» WHAT YOU WILL DO: Could you output the entries that follow exactly, omitting any pictures they contain?
☆ ☆ ☆
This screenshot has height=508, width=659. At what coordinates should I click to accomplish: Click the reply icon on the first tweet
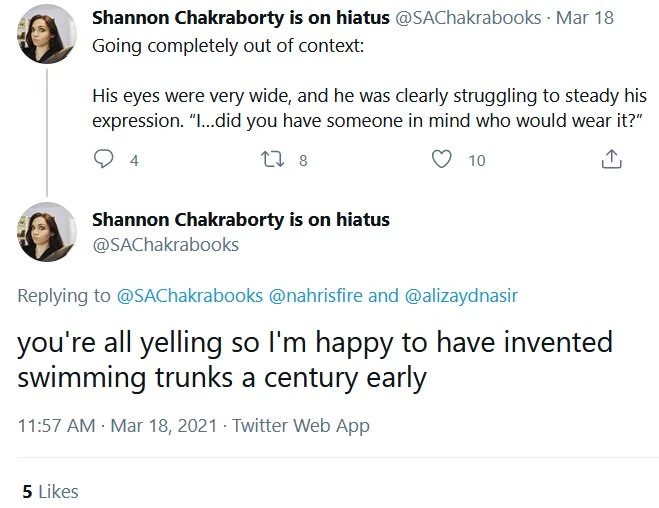pyautogui.click(x=104, y=159)
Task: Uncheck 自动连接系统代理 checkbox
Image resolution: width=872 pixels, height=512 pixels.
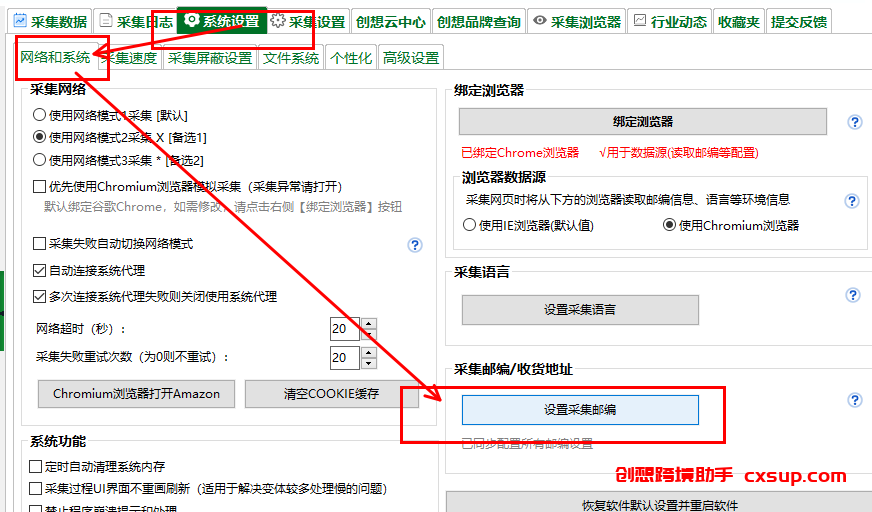Action: click(39, 271)
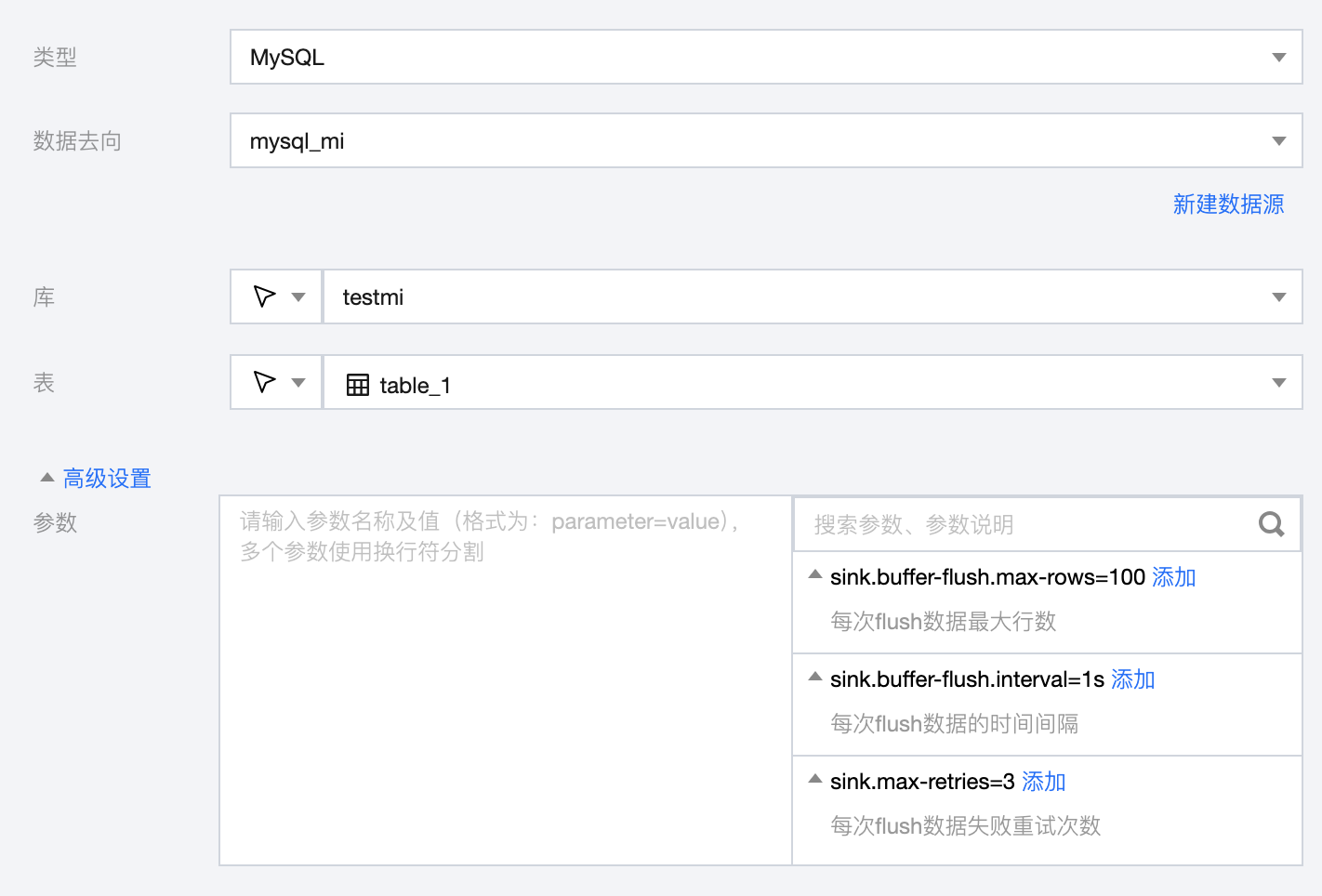Click the table grid icon beside table_1
The image size is (1322, 896).
click(358, 385)
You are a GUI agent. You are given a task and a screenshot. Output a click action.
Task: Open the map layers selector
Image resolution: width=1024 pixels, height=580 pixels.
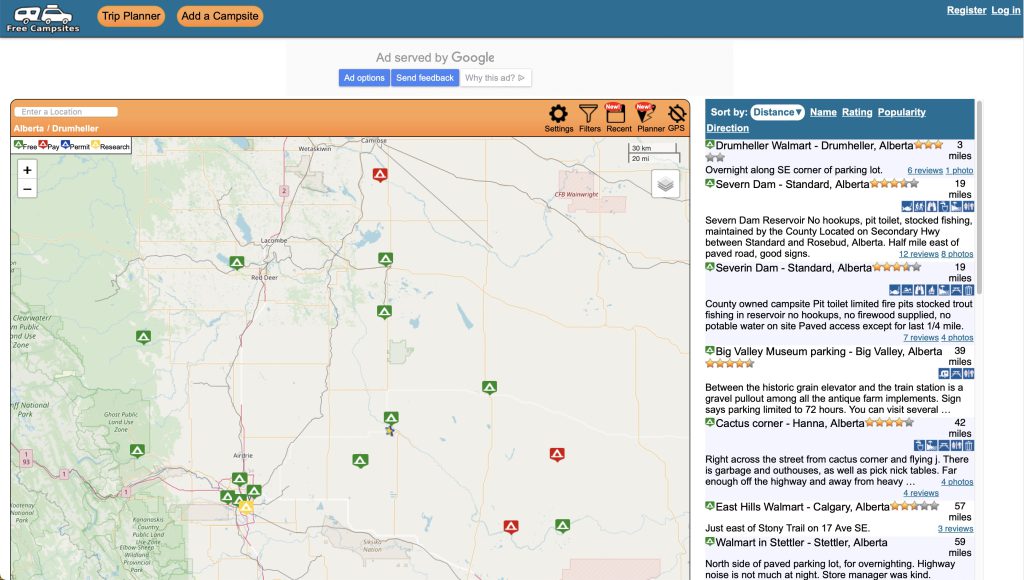pyautogui.click(x=665, y=184)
☆ ☆ ☆
» EXERCISE RESPONSE:
This screenshot has height=508, width=659. At what coordinates should I click to accomplish: Click the reply icon on the first tweet
pyautogui.click(x=104, y=159)
Task: Uncheck 自动连接系统代理 checkbox
Image resolution: width=872 pixels, height=512 pixels.
Action: click(39, 271)
Click the table grid icon beside table_1
The image size is (1322, 896).
click(358, 385)
You are a GUI agent. You are given a task and a screenshot. Output a click action.
Task: Open the map layers selector
Image resolution: width=1024 pixels, height=580 pixels.
pyautogui.click(x=665, y=184)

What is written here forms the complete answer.